I was thinking this morning about My So Called Life probably one of the most pivotal 19 hours of my life -- probably the 19 hours that I have relived most often and can even relive (unlike the moments and events that occurred in my "actual" life) and that meant the most in the foundation of me and who I am. Beyond any other cultural moments in my existence, being 15 in 1994 and watching that show was like a "pinprick to my heart" (to steal a quote from the Indigo Girls). Talk about defining moments in time and "formative" years -- that show is the very fabric of my understanding of the world -- it's confusing, untrustworthy, and treacherous -- and relationships -- they are misunderstood, miscommunicated, painful, and open-ended, left hanging...

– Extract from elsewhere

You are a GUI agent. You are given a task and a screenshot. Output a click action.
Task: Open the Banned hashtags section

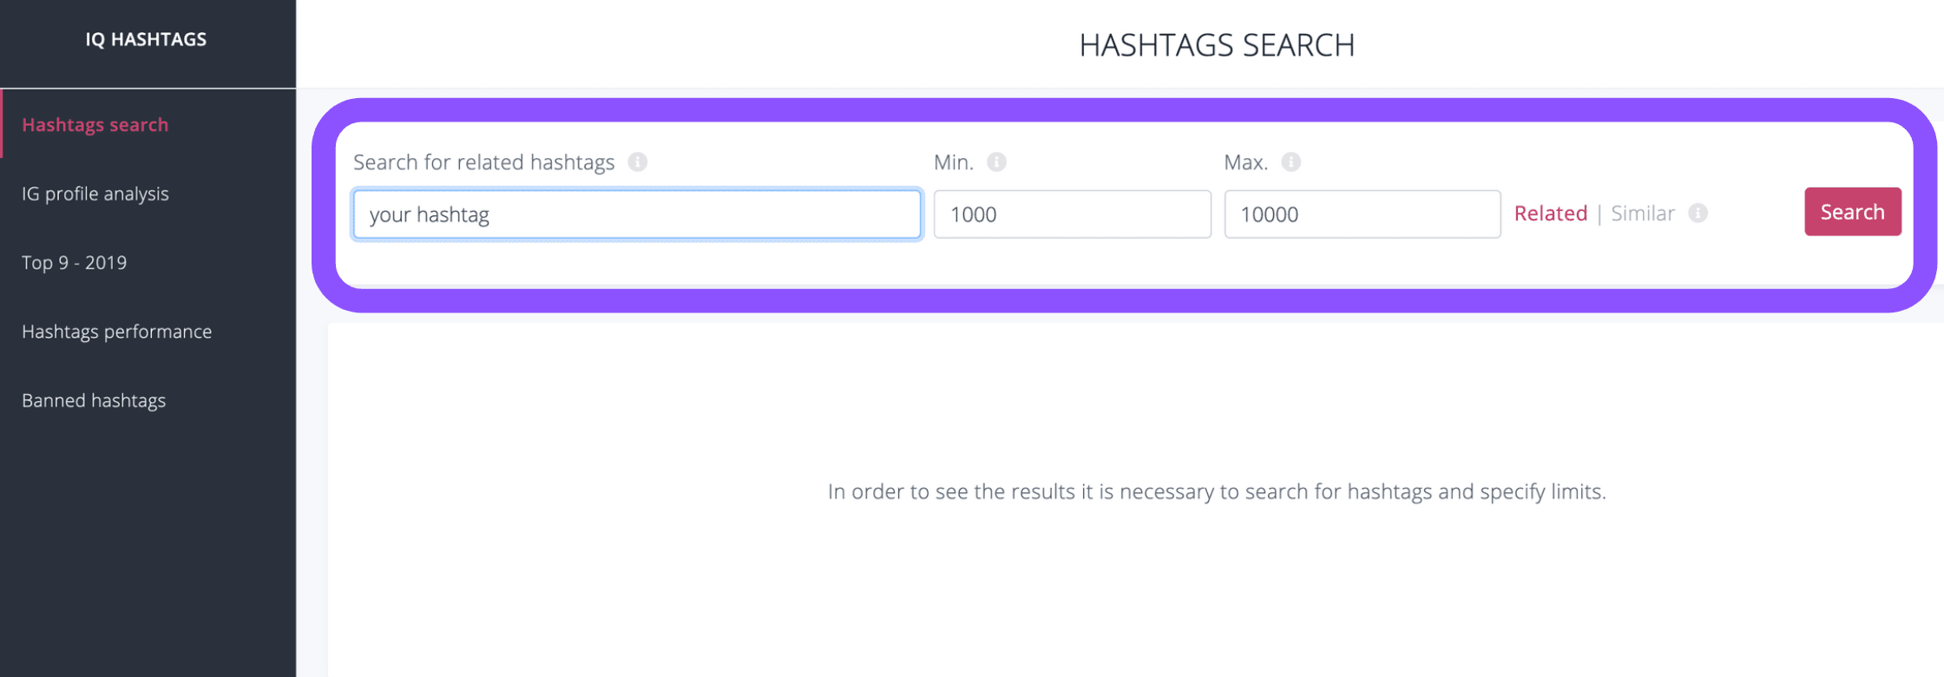(x=94, y=400)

Open-ended? Right at the major moment of climax, right when there may have been resolution or clarity, the show was canceled. So is it any wonder that I never figured out how to relate to others or how to make progress in my life? The only teacher I had, left me right before the cram for the final exam, so I never took the test, and I never passed to the next year. I'm still stuck in limbo at 15 waiting to learn how to grow up and become something other than an awkward, insecure, introvert who hides behind a big mouth and loud hair.
At nearly 30, I relate better to the culture of early-nineties teens than I do to my well-adjusted peers who all seem to have been more focused on 90210 than the depressing and spiritually-tortured so-called world of Claire and Co, that apparently I'm still struggling in. If only we had episodes 20+ that could have, in the tradition of sitcoms, finally wrapped it all up and made sense of the noise.